The config we passed can be accessed by the .conf value from the dag_run key inside the provided context. We make sure that we want to push the result back to airflow and finally return the read configuration.

Using Custom Operators

In this section, we will use the newly created custom operators. First we will be using the TriggerDagOperator in our dag and than the FetchDagOperator

Using TriggerDagOperator

Save this as ~/airflow-test/dags/trigger_dag.py

 1
 2
 3
 4
 5
 6
 7
 8
 9
10
11
12
13
14
15
16
17
18
19
20
21
22
23
24
25
26
27
28
29
30
import pendulum
import shutil
from datetime import datetime
from airflow.models import DAG
from airflow.operators.bash_operator import BashOperator
from airflow.operators.python_operator import PythonOperator
from cross_dag import TriggerDagOperator

args = {
    'start_date': datetime(2021, 1, 23,
        tzinfo=pendulum.timezone("Europe/Berlin")),
    'email': ['team@example.com'],
    'email_on_failure': False
}


dag = DAG(
    dag_id='trigger_dag',
    default_args={'start_date': datetime(2021,1,23)},
    schedule_interval=None,
    max_active_runs=1,
    catchup=False
)

with dag:
    trigger_dag = TriggerDagOperator(
        trigger_dag_id="fetch_dag",
        data={'some_data': True},
        task_id="trigger_dag",
    )

Imports

By default, airflow will not only watch for changes that are inside dag directory, but on the plugin directory as well. This is the place where we should place custom operators. Because they are add to the python path, its enough to add Line 7 to import the operators that we need.

use the operator

After we created the dag instance with the signature you are familiar with, we can use the with dag resource notation the omit the dag=dag line inside the operator. Than we create the Operator and provide the first two custom arguments to it: First is the target of this call the "fetch_dag" - dag that we will create just in a moment. To demonstrate the passing of data, I added a dict with example data that will be passed over to the dag fetch_dag . Make sure that this data can be converted to json. If not, consider using paths instead of object to pass the required information.

Using FetchDagOperator

This dag will be using the FetchDagOperator that we just created and render our example data.
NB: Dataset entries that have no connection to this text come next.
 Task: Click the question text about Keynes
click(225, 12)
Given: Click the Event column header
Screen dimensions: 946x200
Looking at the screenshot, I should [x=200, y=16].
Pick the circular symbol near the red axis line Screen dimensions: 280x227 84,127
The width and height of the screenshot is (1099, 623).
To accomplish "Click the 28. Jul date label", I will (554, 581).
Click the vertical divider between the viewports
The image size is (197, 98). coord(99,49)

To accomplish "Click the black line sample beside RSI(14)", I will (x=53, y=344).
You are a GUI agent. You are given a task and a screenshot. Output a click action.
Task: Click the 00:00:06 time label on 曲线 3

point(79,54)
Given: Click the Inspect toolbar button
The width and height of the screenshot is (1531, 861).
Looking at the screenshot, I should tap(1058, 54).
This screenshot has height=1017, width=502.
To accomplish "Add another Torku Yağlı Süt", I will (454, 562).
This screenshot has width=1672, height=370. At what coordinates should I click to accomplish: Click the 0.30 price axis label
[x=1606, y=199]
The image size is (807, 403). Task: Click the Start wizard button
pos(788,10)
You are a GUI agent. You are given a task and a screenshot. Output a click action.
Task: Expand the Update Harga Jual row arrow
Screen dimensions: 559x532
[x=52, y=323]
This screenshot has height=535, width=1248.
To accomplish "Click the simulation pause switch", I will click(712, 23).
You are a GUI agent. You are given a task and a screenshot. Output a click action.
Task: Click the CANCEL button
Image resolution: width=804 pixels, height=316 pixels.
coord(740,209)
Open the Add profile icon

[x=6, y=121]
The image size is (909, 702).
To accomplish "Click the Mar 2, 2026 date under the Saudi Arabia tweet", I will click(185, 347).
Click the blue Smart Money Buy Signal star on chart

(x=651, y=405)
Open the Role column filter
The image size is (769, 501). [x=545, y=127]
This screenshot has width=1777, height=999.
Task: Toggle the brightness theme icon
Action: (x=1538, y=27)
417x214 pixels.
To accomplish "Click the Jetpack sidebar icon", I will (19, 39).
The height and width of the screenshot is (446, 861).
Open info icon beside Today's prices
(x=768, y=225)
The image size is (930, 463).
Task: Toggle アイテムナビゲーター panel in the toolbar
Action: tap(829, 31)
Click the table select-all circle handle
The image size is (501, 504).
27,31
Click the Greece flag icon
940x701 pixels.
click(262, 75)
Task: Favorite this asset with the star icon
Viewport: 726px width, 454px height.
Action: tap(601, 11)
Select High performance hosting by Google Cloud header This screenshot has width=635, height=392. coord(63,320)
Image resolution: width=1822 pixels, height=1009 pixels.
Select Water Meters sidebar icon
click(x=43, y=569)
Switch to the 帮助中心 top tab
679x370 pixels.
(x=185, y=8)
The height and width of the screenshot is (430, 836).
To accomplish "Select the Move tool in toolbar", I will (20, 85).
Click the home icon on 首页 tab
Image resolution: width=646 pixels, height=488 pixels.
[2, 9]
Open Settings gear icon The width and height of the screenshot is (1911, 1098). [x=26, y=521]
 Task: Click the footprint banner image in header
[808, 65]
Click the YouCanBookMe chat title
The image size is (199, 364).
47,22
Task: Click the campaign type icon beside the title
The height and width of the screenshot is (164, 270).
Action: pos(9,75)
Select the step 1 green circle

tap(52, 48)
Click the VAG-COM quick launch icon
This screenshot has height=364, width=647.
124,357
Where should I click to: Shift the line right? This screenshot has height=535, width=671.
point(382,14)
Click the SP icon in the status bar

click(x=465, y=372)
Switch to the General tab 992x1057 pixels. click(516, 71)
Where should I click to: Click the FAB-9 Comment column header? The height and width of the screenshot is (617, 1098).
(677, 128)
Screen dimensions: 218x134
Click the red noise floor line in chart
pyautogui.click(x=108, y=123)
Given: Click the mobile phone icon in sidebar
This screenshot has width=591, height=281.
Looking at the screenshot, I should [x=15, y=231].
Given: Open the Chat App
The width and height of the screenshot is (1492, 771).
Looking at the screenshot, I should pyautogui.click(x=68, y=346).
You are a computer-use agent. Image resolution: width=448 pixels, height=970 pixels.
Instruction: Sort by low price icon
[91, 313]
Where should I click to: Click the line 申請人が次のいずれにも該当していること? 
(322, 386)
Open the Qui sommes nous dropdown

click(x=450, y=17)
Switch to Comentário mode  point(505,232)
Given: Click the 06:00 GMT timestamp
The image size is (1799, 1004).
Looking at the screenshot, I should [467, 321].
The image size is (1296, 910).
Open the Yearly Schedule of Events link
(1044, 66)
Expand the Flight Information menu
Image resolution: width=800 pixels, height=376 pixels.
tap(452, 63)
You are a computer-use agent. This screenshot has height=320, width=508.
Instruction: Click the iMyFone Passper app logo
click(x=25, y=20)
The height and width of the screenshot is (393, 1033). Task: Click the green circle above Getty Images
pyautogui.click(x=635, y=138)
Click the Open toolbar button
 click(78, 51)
Save this as ~/airflow-test/dags/fetch_dag.py

 1
 2
 3
 4
 5
 6
 7
 8
 9
10
11
12
13
14
15
16
17
18
19
20
21
22
23
24
25
26
27
28
29
30
31
32
33
34
35
36
37
38
import pendulum
import shutil
from datetime import datetime
from airflow.models import DAG
from airflow.operators.bash_operator import BashOperator
from airflow.operators.python_operator import PythonOperator
from cross_dag import FetchDagOperator

def read_config(**kwargs):
    task_instance = kwargs['ti']
    return task_instance.xcom_pull(task_ids='fetch_dag')


args = {
    'start_date': datetime(2021, 1, 23,
        tzinfo=pendulum.timezone("Europe/Berlin")),
    'email': ['team@example.com'],
    'email_on_failure': False
}


dag = DAG(
    dag_id='fetch_dag',
    default_args={'start_date': datetime(2021,1,23)},
    schedule_interval=None,
    max_active_runs=1,
    catchup=False
)

with dag:
    fetch_dag = FetchDagOperator(task_id="fetch_dag")
    read_config = PythonOperator(
        task_id = 'read_config',
        python_callable=read_config,
        provide_context=True
    )

fetch_dag >> read_config

read_config

From Line 9 to 11 I created a small python function that allow us to read the config back from fetch_dag Operator.

with dag

Finally we will use our FetchDagOperator to fetch the data provided to use from the different dag (Line 31). We than use a PythonOperator to read the provided config. In the logs you can see that the data is passed correctly.

Play

Reload the Airflow UI after you created all required files and test that the implementation works as expected. Thank you for reading.